REQUIREMENT. Your answer should consist of the complete listing, repeated verbatim.

MATERIAL TO PROCESS.
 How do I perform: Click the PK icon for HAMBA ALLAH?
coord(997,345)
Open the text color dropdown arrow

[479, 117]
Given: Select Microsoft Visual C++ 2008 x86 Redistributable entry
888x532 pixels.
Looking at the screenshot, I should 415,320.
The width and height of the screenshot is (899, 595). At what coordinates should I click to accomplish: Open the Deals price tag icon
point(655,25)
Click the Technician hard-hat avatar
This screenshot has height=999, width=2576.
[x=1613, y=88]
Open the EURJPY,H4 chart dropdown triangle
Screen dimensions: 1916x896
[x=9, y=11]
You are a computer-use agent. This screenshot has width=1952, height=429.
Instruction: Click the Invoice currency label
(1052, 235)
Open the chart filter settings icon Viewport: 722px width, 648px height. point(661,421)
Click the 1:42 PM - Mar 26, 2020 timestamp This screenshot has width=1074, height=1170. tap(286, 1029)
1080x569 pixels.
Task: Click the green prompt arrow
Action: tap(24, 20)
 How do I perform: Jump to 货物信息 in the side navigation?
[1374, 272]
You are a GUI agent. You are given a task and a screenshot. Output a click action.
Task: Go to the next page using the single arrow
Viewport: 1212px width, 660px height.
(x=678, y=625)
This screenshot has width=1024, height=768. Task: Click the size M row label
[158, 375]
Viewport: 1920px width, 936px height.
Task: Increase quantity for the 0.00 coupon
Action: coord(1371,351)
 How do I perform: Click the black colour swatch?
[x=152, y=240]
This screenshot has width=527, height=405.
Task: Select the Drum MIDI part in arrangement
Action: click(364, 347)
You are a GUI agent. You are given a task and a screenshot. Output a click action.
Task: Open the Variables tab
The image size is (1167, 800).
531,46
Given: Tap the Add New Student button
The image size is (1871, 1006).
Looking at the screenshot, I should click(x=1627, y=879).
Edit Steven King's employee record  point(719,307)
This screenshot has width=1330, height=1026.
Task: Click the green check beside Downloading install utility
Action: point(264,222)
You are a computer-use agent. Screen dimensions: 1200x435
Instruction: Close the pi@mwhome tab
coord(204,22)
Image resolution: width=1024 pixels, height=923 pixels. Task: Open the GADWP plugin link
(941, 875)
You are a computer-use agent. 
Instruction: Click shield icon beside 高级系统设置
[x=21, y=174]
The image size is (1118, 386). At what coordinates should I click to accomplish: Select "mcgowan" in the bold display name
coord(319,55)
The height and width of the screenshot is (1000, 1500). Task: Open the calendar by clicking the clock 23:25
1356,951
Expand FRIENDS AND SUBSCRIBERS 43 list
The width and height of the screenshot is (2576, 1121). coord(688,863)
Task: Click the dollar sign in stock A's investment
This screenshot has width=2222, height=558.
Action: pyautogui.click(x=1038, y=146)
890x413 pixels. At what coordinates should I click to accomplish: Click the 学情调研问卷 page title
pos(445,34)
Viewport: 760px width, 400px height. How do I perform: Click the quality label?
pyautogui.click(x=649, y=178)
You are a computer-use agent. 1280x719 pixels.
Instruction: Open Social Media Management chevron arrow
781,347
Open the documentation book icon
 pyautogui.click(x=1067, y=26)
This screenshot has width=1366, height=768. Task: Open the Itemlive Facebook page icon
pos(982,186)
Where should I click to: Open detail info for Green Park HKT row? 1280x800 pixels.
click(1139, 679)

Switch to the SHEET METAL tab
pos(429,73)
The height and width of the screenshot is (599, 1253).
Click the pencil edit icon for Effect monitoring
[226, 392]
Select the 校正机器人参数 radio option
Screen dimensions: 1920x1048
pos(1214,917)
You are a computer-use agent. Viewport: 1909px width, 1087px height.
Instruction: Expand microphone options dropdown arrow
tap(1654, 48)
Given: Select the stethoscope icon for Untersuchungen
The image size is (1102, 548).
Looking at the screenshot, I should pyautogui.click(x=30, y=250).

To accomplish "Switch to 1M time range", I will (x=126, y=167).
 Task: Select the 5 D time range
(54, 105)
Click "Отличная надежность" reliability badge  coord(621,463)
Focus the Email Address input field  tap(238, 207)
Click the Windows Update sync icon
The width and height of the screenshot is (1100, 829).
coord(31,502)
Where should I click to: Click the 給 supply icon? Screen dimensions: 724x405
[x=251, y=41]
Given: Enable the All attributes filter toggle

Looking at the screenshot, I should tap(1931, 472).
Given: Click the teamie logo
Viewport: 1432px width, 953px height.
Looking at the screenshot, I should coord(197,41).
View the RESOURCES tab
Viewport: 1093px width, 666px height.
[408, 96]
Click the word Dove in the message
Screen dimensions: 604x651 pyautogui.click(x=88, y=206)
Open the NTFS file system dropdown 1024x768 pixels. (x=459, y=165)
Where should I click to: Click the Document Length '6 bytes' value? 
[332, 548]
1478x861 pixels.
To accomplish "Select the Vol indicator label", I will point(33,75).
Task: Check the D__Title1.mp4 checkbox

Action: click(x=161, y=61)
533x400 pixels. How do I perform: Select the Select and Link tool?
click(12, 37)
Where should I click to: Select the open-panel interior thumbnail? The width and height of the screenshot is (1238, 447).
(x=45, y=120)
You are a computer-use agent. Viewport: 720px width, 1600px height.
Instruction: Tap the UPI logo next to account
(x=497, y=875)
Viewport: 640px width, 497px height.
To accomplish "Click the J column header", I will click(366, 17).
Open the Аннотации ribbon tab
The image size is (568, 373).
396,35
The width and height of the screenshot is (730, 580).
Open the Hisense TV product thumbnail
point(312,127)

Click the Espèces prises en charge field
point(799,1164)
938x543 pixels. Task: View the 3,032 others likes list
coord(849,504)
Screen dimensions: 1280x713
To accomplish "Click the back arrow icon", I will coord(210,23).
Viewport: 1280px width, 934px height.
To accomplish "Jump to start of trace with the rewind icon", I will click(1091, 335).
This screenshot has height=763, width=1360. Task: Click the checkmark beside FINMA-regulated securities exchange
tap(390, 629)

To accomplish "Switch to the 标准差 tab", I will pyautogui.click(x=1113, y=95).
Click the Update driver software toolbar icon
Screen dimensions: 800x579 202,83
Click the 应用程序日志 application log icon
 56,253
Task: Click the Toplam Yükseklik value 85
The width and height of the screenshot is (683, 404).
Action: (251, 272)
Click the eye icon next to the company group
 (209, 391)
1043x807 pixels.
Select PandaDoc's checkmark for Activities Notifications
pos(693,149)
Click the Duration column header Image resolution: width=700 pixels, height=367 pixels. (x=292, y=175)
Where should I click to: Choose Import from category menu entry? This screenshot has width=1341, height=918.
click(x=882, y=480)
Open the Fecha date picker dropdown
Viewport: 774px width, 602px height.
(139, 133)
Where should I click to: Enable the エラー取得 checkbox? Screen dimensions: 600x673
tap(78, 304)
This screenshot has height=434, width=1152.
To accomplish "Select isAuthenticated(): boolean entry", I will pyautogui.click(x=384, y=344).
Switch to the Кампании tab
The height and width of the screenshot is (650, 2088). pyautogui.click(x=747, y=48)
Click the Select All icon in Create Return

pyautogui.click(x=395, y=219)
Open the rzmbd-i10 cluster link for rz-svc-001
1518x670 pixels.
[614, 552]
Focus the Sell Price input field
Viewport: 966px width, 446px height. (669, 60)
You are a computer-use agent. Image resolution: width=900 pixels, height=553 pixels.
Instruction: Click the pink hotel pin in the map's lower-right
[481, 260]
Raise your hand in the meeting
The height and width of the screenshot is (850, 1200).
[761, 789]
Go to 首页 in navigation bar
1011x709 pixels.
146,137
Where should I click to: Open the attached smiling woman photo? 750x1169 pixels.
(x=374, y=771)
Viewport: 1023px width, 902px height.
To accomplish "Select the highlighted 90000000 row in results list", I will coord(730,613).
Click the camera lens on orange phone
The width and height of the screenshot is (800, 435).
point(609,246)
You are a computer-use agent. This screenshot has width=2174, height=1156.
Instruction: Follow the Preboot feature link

WRITTEN ANSWER.
 How do I perform: Click the PK icon for HAMBA ALLAH?
coord(997,345)
Open the text color dropdown arrow

[479, 117]
Given: Select Microsoft Visual C++ 2008 x86 Redistributable entry
888x532 pixels.
Looking at the screenshot, I should 415,320.
The width and height of the screenshot is (899, 595). At what coordinates should I click to accomplish: Open the Deals price tag icon
point(655,25)
Click the Technician hard-hat avatar
This screenshot has height=999, width=2576.
[x=1613, y=88]
Open the EURJPY,H4 chart dropdown triangle
Screen dimensions: 1916x896
[x=9, y=11]
You are a computer-use agent. This screenshot has width=1952, height=429.
Instruction: Click the Invoice currency label
(1052, 235)
Open the chart filter settings icon Viewport: 722px width, 648px height. point(661,421)
Click the 1:42 PM - Mar 26, 2020 timestamp This screenshot has width=1074, height=1170. tap(286, 1029)
1080x569 pixels.
Task: Click the green prompt arrow
Action: tap(24, 20)
 How do I perform: Jump to 货物信息 in the side navigation?
[1374, 272]
You are a GUI agent. You are given a task and a screenshot. Output a click action.
Task: Go to the next page using the single arrow
Viewport: 1212px width, 660px height.
(x=678, y=625)
This screenshot has width=1024, height=768. Task: Click the size M row label
[158, 375]
Viewport: 1920px width, 936px height.
Task: Increase quantity for the 0.00 coupon
Action: coord(1371,351)
 How do I perform: Click the black colour swatch?
[x=152, y=240]
This screenshot has width=527, height=405.
Task: Select the Drum MIDI part in arrangement
Action: click(364, 347)
You are a GUI agent. You are given a task and a screenshot. Output a click action.
Task: Open the Variables tab
The image size is (1167, 800).
531,46
Given: Tap the Add New Student button
The image size is (1871, 1006).
Looking at the screenshot, I should click(x=1627, y=879).
Edit Steven King's employee record  point(719,307)
This screenshot has width=1330, height=1026.
Task: Click the green check beside Downloading install utility
Action: point(264,222)
You are a computer-use agent. Screen dimensions: 1200x435
Instruction: Close the pi@mwhome tab
coord(204,22)
Image resolution: width=1024 pixels, height=923 pixels. Task: Open the GADWP plugin link
(941, 875)
You are a computer-use agent. 
Instruction: Click shield icon beside 高级系统设置
[x=21, y=174]
The image size is (1118, 386). At what coordinates should I click to accomplish: Select "mcgowan" in the bold display name
coord(319,55)
The height and width of the screenshot is (1000, 1500). Task: Open the calendar by clicking the clock 23:25
1356,951
Expand FRIENDS AND SUBSCRIBERS 43 list
The width and height of the screenshot is (2576, 1121). coord(688,863)
Task: Click the dollar sign in stock A's investment
This screenshot has width=2222, height=558.
Action: pyautogui.click(x=1038, y=146)
890x413 pixels. At what coordinates should I click to accomplish: Click the 学情调研问卷 page title
pos(445,34)
Viewport: 760px width, 400px height. How do I perform: Click the quality label?
pyautogui.click(x=649, y=178)
You are a computer-use agent. 1280x719 pixels.
Instruction: Open Social Media Management chevron arrow
781,347
Open the documentation book icon
 pyautogui.click(x=1067, y=26)
This screenshot has width=1366, height=768. Task: Open the Itemlive Facebook page icon
pos(982,186)
Where should I click to: Open detail info for Green Park HKT row? 1280x800 pixels.
click(1139, 679)

Switch to the SHEET METAL tab
pos(429,73)
The height and width of the screenshot is (599, 1253).
Click the pencil edit icon for Effect monitoring
[226, 392]
Select the 校正机器人参数 radio option
Screen dimensions: 1920x1048
pos(1214,917)
You are a computer-use agent. Viewport: 1909px width, 1087px height.
Instruction: Expand microphone options dropdown arrow
tap(1654, 48)
Given: Select the stethoscope icon for Untersuchungen
The image size is (1102, 548).
Looking at the screenshot, I should pyautogui.click(x=30, y=250).

To accomplish "Switch to 1M time range", I will (x=126, y=167).
 Task: Select the 5 D time range
(54, 105)
Click "Отличная надежность" reliability badge  coord(621,463)
Focus the Email Address input field  tap(238, 207)
Click the Windows Update sync icon
The width and height of the screenshot is (1100, 829).
coord(31,502)
Where should I click to: Click the 給 supply icon? Screen dimensions: 724x405
[x=251, y=41]
Given: Enable the All attributes filter toggle

Looking at the screenshot, I should tap(1931, 472).
Given: Click the teamie logo
Viewport: 1432px width, 953px height.
Looking at the screenshot, I should coord(197,41).
View the RESOURCES tab
Viewport: 1093px width, 666px height.
[408, 96]
Click the word Dove in the message
Screen dimensions: 604x651 pyautogui.click(x=88, y=206)
Open the NTFS file system dropdown 1024x768 pixels. (x=459, y=165)
Where should I click to: Click the Document Length '6 bytes' value? 
[332, 548]
1478x861 pixels.
To accomplish "Select the Vol indicator label", I will point(33,75).
Task: Check the D__Title1.mp4 checkbox

Action: click(x=161, y=61)
533x400 pixels. How do I perform: Select the Select and Link tool?
click(12, 37)
Where should I click to: Select the open-panel interior thumbnail? The width and height of the screenshot is (1238, 447).
(x=45, y=120)
You are a computer-use agent. Viewport: 720px width, 1600px height.
Instruction: Tap the UPI logo next to account
(x=497, y=875)
Viewport: 640px width, 497px height.
To accomplish "Click the J column header", I will click(366, 17).
Open the Аннотации ribbon tab
The image size is (568, 373).
396,35
The width and height of the screenshot is (730, 580).
Open the Hisense TV product thumbnail
point(312,127)

Click the Espèces prises en charge field
point(799,1164)
938x543 pixels. Task: View the 3,032 others likes list
coord(849,504)
Screen dimensions: 1280x713
To accomplish "Click the back arrow icon", I will coord(210,23).
Viewport: 1280px width, 934px height.
To accomplish "Jump to start of trace with the rewind icon", I will click(1091, 335).
This screenshot has height=763, width=1360. Task: Click the checkmark beside FINMA-regulated securities exchange
tap(390, 629)

To accomplish "Switch to the 标准差 tab", I will pyautogui.click(x=1113, y=95).
Click the Update driver software toolbar icon
Screen dimensions: 800x579 202,83
Click the 应用程序日志 application log icon
 56,253
Task: Click the Toplam Yükseklik value 85
The width and height of the screenshot is (683, 404).
Action: (251, 272)
Click the eye icon next to the company group
 (209, 391)
1043x807 pixels.
Select PandaDoc's checkmark for Activities Notifications
pos(693,149)
Click the Duration column header Image resolution: width=700 pixels, height=367 pixels. (x=292, y=175)
Where should I click to: Choose Import from category menu entry? This screenshot has width=1341, height=918.
click(x=882, y=480)
Open the Fecha date picker dropdown
Viewport: 774px width, 602px height.
(139, 133)
Where should I click to: Enable the エラー取得 checkbox? Screen dimensions: 600x673
tap(78, 304)
This screenshot has height=434, width=1152.
To accomplish "Select isAuthenticated(): boolean entry", I will pyautogui.click(x=384, y=344).
Switch to the Кампании tab
The height and width of the screenshot is (650, 2088). pyautogui.click(x=747, y=48)
Click the Select All icon in Create Return

pyautogui.click(x=395, y=219)
Open the rzmbd-i10 cluster link for rz-svc-001
1518x670 pixels.
[614, 552]
Focus the Sell Price input field
Viewport: 966px width, 446px height. (669, 60)
You are a computer-use agent. Image resolution: width=900 pixels, height=553 pixels.
Instruction: Click the pink hotel pin in the map's lower-right
[481, 260]
Raise your hand in the meeting
The height and width of the screenshot is (850, 1200).
[761, 789]
Go to 首页 in navigation bar
1011x709 pixels.
146,137
Where should I click to: Open the attached smiling woman photo? 750x1169 pixels.
(x=374, y=771)
Viewport: 1023px width, 902px height.
To accomplish "Select the highlighted 90000000 row in results list", I will coord(730,613).
Click the camera lens on orange phone
The width and height of the screenshot is (800, 435).
point(609,246)
You are a computer-use agent. This screenshot has width=2174, height=1156.
Instruction: Follow the Preboot feature link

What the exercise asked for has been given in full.